== STORED DATA

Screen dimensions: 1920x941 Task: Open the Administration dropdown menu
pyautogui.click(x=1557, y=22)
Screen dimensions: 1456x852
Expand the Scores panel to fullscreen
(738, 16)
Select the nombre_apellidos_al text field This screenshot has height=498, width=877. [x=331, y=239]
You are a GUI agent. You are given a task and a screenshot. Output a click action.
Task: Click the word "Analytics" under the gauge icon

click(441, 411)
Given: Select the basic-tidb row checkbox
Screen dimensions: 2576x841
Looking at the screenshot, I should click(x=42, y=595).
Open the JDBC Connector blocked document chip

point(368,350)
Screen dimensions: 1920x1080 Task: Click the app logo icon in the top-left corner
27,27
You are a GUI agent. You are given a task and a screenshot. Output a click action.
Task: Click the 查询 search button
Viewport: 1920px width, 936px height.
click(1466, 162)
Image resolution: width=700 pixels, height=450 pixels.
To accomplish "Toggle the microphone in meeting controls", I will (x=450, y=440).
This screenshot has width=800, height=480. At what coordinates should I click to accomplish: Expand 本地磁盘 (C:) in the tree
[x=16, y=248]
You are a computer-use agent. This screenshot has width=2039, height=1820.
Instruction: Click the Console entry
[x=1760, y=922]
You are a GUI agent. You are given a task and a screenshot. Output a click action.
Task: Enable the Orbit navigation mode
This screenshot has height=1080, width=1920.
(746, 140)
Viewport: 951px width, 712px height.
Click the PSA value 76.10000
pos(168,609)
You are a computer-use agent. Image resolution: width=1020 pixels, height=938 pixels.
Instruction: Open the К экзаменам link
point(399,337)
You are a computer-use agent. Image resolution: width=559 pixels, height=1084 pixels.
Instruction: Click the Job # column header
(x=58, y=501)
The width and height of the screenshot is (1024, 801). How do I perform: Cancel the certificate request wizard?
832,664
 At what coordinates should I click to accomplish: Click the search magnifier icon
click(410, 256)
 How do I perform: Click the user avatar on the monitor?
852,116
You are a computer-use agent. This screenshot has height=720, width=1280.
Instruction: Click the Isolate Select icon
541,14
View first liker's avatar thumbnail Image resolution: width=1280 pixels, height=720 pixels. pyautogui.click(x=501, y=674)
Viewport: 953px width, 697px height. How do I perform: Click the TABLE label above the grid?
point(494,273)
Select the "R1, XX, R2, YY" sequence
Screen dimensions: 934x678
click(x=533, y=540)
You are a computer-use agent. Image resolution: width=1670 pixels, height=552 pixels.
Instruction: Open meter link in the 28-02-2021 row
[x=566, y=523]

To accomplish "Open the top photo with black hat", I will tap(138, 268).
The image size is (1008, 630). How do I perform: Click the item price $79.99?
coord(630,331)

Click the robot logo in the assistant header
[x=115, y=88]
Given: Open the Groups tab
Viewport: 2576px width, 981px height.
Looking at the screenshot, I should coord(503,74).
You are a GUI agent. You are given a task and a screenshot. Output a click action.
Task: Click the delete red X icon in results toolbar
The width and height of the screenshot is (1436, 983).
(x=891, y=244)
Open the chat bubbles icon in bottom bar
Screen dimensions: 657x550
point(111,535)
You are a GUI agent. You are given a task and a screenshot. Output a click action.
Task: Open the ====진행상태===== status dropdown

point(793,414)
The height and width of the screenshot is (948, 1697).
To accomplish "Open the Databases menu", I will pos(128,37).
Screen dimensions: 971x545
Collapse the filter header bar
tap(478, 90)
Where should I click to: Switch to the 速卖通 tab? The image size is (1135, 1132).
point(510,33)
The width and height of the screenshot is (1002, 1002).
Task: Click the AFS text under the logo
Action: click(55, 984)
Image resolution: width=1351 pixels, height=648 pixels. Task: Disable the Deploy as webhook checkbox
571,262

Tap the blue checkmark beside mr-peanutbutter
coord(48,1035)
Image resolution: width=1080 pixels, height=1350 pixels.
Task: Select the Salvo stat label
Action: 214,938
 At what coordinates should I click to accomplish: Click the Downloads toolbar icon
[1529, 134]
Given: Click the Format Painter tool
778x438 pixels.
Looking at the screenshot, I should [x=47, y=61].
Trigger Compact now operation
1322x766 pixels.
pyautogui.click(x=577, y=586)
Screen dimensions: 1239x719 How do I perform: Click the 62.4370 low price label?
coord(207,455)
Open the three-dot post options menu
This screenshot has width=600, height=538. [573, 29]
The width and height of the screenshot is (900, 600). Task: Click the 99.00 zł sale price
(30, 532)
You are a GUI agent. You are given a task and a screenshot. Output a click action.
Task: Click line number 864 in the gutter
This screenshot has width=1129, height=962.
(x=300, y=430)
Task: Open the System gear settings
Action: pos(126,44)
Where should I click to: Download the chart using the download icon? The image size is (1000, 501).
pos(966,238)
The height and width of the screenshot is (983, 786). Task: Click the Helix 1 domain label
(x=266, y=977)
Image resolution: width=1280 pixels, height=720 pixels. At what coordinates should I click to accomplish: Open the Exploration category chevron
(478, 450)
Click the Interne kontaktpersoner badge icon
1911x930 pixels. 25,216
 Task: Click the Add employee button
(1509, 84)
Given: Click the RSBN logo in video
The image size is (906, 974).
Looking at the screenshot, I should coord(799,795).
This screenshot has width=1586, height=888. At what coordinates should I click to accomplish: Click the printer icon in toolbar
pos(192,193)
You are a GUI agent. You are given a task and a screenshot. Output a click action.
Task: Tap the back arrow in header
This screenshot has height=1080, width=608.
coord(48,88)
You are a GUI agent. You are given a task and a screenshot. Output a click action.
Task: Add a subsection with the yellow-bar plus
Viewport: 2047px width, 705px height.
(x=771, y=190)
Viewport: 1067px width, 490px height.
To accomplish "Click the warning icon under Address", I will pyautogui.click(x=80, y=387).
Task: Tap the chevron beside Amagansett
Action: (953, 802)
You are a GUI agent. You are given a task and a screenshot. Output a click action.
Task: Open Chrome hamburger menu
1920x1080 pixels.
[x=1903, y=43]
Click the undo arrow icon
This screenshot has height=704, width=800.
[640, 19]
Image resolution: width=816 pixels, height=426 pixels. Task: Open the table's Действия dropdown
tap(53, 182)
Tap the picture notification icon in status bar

====

▸ GOAL OF THE EXERCISE
Print every one of the records above again, word for word, with nothing added or left out.

▸ COMPLETED TASK
Screen dimensions: 1920x941 Task: Open the Administration dropdown menu
pyautogui.click(x=1557, y=22)
Screen dimensions: 1456x852
Expand the Scores panel to fullscreen
(738, 16)
Select the nombre_apellidos_al text field This screenshot has height=498, width=877. [x=331, y=239]
You are a GUI agent. You are given a task and a screenshot. Output a click action.
Task: Click the word "Analytics" under the gauge icon

click(441, 411)
Given: Select the basic-tidb row checkbox
Screen dimensions: 2576x841
Looking at the screenshot, I should click(x=42, y=595).
Open the JDBC Connector blocked document chip

point(368,350)
Screen dimensions: 1920x1080 Task: Click the app logo icon in the top-left corner
27,27
You are a GUI agent. You are given a task and a screenshot. Output a click action.
Task: Click the 查询 search button
Viewport: 1920px width, 936px height.
click(1466, 162)
Image resolution: width=700 pixels, height=450 pixels.
To accomplish "Toggle the microphone in meeting controls", I will (x=450, y=440).
This screenshot has width=800, height=480. At what coordinates should I click to accomplish: Expand 本地磁盘 (C:) in the tree
[x=16, y=248]
You are a computer-use agent. This screenshot has width=2039, height=1820.
Instruction: Click the Console entry
[x=1760, y=922]
You are a GUI agent. You are given a task and a screenshot. Output a click action.
Task: Enable the Orbit navigation mode
This screenshot has height=1080, width=1920.
(746, 140)
Viewport: 951px width, 712px height.
Click the PSA value 76.10000
pos(168,609)
You are a computer-use agent. Image resolution: width=1020 pixels, height=938 pixels.
Instruction: Open the К экзаменам link
point(399,337)
You are a computer-use agent. Image resolution: width=559 pixels, height=1084 pixels.
Instruction: Click the Job # column header
(x=58, y=501)
The width and height of the screenshot is (1024, 801). How do I perform: Cancel the certificate request wizard?
832,664
 At what coordinates should I click to accomplish: Click the search magnifier icon
click(410, 256)
 How do I perform: Click the user avatar on the monitor?
852,116
You are a computer-use agent. This screenshot has height=720, width=1280.
Instruction: Click the Isolate Select icon
541,14
View first liker's avatar thumbnail Image resolution: width=1280 pixels, height=720 pixels. pyautogui.click(x=501, y=674)
Viewport: 953px width, 697px height. How do I perform: Click the TABLE label above the grid?
point(494,273)
Select the "R1, XX, R2, YY" sequence
Screen dimensions: 934x678
click(x=533, y=540)
You are a computer-use agent. Image resolution: width=1670 pixels, height=552 pixels.
Instruction: Open meter link in the 28-02-2021 row
[x=566, y=523]

To accomplish "Open the top photo with black hat", I will tap(138, 268).
The image size is (1008, 630). How do I perform: Click the item price $79.99?
coord(630,331)

Click the robot logo in the assistant header
[x=115, y=88]
Given: Open the Groups tab
Viewport: 2576px width, 981px height.
Looking at the screenshot, I should coord(503,74).
You are a GUI agent. You are given a task and a screenshot. Output a click action.
Task: Click the delete red X icon in results toolbar
The width and height of the screenshot is (1436, 983).
(x=891, y=244)
Open the chat bubbles icon in bottom bar
Screen dimensions: 657x550
point(111,535)
You are a GUI agent. You are given a task and a screenshot. Output a click action.
Task: Open the ====진행상태===== status dropdown

point(793,414)
The height and width of the screenshot is (948, 1697).
To accomplish "Open the Databases menu", I will pos(128,37).
Screen dimensions: 971x545
Collapse the filter header bar
tap(478, 90)
Where should I click to: Switch to the 速卖通 tab? The image size is (1135, 1132).
point(510,33)
The width and height of the screenshot is (1002, 1002).
Task: Click the AFS text under the logo
Action: click(55, 984)
Image resolution: width=1351 pixels, height=648 pixels. Task: Disable the Deploy as webhook checkbox
571,262

Tap the blue checkmark beside mr-peanutbutter
coord(48,1035)
Image resolution: width=1080 pixels, height=1350 pixels.
Task: Select the Salvo stat label
Action: 214,938
 At what coordinates should I click to accomplish: Click the Downloads toolbar icon
[1529, 134]
Given: Click the Format Painter tool
778x438 pixels.
Looking at the screenshot, I should [x=47, y=61].
Trigger Compact now operation
1322x766 pixels.
pyautogui.click(x=577, y=586)
Screen dimensions: 1239x719 How do I perform: Click the 62.4370 low price label?
coord(207,455)
Open the three-dot post options menu
This screenshot has width=600, height=538. [573, 29]
The width and height of the screenshot is (900, 600). Task: Click the 99.00 zł sale price
(30, 532)
You are a GUI agent. You are given a task and a screenshot. Output a click action.
Task: Click line number 864 in the gutter
This screenshot has width=1129, height=962.
(x=300, y=430)
Task: Open the System gear settings
Action: pos(126,44)
Where should I click to: Download the chart using the download icon? The image size is (1000, 501).
pos(966,238)
The height and width of the screenshot is (983, 786). Task: Click the Helix 1 domain label
(x=266, y=977)
Image resolution: width=1280 pixels, height=720 pixels. At what coordinates should I click to accomplish: Open the Exploration category chevron
(478, 450)
Click the Interne kontaktpersoner badge icon
1911x930 pixels. 25,216
 Task: Click the Add employee button
(1509, 84)
Given: Click the RSBN logo in video
The image size is (906, 974).
Looking at the screenshot, I should coord(799,795).
This screenshot has width=1586, height=888. At what coordinates should I click to accomplish: Click the printer icon in toolbar
pos(192,193)
You are a GUI agent. You are given a task and a screenshot. Output a click action.
Task: Tap the back arrow in header
This screenshot has height=1080, width=608.
coord(48,88)
You are a GUI agent. You are given a task and a screenshot. Output a click action.
Task: Add a subsection with the yellow-bar plus
Viewport: 2047px width, 705px height.
(x=771, y=190)
Viewport: 1067px width, 490px height.
To accomplish "Click the warning icon under Address", I will pyautogui.click(x=80, y=387).
Task: Tap the chevron beside Amagansett
Action: (953, 802)
You are a GUI agent. You are given a task and a screenshot. Output a click action.
Task: Open Chrome hamburger menu
1920x1080 pixels.
[x=1903, y=43]
Click the undo arrow icon
This screenshot has height=704, width=800.
[640, 19]
Image resolution: width=816 pixels, height=426 pixels. Task: Open the table's Действия dropdown
tap(53, 182)
Tap the picture notification icon in status bar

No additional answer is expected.